The priest started up with a cry of joy that ought to have warned her; but it only brought a faint blush of pleasure to her cheek and the brimming tears to her eyes.
"Dear father and friend," said she. "What! have you missed me? Think, then, how I have missed you. But 't was best for us both to let their vile passions cool first."
Leonard could not immediately reply. The emotion of seeing her again so suddenly almost choked him.
He needed all the self-possession he had been years acquiring not to throw himself at her knees and declare his passion to her.
Mrs. Gaunt saw his agitation, but did not interpret to his disadvantage.

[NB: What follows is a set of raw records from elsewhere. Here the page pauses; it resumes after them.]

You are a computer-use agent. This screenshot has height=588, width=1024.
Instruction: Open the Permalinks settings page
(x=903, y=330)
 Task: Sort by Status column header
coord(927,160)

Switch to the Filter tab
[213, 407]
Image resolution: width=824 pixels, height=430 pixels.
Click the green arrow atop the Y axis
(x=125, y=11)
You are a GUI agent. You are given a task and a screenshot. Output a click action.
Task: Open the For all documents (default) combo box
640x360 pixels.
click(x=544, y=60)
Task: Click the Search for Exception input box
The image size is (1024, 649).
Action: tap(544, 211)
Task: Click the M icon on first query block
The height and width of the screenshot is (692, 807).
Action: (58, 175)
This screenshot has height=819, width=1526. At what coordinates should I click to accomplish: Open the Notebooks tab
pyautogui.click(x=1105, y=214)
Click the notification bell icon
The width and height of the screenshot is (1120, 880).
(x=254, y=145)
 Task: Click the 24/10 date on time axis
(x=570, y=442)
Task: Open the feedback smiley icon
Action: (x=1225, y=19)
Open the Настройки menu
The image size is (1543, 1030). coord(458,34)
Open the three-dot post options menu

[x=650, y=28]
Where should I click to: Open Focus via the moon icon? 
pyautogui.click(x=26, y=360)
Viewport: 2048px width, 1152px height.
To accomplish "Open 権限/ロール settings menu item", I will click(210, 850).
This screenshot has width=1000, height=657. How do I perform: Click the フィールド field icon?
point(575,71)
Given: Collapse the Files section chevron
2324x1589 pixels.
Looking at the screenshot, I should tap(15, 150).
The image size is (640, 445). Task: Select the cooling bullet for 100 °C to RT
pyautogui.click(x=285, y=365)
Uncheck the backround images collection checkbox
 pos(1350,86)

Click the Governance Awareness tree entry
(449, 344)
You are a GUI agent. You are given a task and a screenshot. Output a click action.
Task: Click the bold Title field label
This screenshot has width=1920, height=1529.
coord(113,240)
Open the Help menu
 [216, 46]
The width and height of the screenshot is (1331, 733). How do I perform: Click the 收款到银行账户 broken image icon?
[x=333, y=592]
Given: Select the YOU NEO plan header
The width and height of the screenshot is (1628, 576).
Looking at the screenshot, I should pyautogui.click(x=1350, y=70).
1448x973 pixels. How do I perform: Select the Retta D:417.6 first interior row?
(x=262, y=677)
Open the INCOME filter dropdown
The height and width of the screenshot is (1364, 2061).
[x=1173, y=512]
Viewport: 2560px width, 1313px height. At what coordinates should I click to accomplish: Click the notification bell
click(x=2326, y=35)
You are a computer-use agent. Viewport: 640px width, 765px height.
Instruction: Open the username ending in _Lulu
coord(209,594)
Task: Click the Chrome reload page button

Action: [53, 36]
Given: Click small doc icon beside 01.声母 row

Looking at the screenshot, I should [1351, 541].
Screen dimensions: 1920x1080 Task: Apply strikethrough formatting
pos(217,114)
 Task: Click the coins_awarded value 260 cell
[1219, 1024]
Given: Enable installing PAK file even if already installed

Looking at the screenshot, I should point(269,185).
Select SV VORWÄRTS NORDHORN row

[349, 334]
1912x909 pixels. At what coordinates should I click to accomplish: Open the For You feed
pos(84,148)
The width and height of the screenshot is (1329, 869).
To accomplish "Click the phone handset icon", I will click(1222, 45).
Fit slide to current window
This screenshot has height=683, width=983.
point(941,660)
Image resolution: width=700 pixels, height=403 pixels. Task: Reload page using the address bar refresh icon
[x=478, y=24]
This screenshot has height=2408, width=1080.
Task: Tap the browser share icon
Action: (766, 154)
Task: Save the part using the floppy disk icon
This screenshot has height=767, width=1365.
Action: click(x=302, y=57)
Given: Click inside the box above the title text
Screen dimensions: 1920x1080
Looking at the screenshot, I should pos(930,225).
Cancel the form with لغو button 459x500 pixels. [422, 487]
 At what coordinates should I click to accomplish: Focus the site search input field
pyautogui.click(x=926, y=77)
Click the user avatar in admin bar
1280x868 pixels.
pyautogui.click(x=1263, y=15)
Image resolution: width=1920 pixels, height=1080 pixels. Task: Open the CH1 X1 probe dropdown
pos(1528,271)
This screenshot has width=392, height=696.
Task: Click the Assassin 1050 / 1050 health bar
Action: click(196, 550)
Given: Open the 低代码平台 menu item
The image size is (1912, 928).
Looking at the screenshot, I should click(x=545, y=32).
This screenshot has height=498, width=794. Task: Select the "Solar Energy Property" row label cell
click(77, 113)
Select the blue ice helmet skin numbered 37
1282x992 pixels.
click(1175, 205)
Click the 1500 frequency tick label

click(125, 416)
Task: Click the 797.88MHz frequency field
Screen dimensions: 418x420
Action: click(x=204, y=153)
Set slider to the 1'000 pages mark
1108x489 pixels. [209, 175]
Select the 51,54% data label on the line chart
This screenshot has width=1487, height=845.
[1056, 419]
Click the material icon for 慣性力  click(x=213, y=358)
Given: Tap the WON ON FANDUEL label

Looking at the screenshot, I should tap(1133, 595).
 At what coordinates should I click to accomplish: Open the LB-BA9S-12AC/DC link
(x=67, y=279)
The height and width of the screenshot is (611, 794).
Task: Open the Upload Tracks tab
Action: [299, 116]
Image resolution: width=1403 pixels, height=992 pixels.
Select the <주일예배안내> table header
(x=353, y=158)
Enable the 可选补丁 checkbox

She came eagerly and sat on a stool beside him. "Dear father," she said, "do not let their insolence grieve you. They have smarted for it, and shall smart till they make their submission to you, and beg and entreat you to come to us again. Meantime, since you cannot visit me, I visit you. Confess me, father, and then direct me with your counsels. Ah! if you could but give me the Christian temper to carry them out firmly but meekly! 'T is my ungoverned spirit hath wrought all this mischief,—mea culpa! mea culpa!"
By this time Leonard had recovered his self-possession, and he spent an hour of strange intoxication, confessing his idol, sentencing his idol to light penances, directing and advising his idol, and all in the soft murmurs of a lover.
She left him, and the room seemed to darken.
Two days only elapsed, and she came again. Visit succeeded to visit: and her affection seemed boundless.
The insult he had received was to be avenged in one place, and healed in another, and, if possible, effaced with tender hand. So she kept all her sweetness for that little cottage, and all her acidity for Hernshaw Castle.